[Start of Attachment]
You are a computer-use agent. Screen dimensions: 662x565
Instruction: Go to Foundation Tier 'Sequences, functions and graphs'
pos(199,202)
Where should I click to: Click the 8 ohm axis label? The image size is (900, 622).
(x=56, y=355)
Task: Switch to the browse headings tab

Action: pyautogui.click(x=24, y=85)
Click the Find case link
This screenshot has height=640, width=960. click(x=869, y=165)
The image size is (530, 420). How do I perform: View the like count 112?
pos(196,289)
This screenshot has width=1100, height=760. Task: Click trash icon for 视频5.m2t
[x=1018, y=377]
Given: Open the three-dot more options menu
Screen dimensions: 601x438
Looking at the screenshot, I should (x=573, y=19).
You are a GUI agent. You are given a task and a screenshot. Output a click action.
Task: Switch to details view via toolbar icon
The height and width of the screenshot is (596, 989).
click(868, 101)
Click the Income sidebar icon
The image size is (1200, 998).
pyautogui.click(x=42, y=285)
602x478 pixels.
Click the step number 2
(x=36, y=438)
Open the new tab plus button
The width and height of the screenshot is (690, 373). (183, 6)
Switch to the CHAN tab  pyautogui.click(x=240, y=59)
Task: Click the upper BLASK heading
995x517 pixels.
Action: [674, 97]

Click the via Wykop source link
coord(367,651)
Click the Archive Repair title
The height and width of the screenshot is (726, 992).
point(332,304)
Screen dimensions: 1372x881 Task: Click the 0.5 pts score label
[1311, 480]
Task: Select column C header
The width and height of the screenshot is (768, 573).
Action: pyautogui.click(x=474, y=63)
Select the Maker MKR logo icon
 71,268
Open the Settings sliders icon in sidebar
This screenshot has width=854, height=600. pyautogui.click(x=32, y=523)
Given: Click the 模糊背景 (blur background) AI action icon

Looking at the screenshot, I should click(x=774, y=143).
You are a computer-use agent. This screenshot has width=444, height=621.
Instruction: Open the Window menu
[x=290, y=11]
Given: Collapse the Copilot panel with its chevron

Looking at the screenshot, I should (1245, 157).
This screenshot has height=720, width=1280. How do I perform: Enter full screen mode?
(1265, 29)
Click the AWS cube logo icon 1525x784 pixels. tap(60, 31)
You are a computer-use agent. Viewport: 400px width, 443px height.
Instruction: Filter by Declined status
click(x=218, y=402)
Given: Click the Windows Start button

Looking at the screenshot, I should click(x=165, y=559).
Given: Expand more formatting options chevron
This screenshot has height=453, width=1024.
[End of Attachment]
:: EXERCISE PROMPT ::
Could you return exactly the lines above from the line with "Open the Settings sliders icon in sidebar" to the line with "Click the AWS", both included, and nothing else?

:: SOLUTION TO THIS EXERCISE ::
Open the Settings sliders icon in sidebar
This screenshot has width=854, height=600. pyautogui.click(x=32, y=523)
Given: Click the 模糊背景 (blur background) AI action icon

Looking at the screenshot, I should click(x=774, y=143).
You are a computer-use agent. This screenshot has width=444, height=621.
Instruction: Open the Window menu
[x=290, y=11]
Given: Collapse the Copilot panel with its chevron

Looking at the screenshot, I should (1245, 157).
This screenshot has height=720, width=1280. How do I perform: Enter full screen mode?
(1265, 29)
Click the AWS cube logo icon 1525x784 pixels. tap(60, 31)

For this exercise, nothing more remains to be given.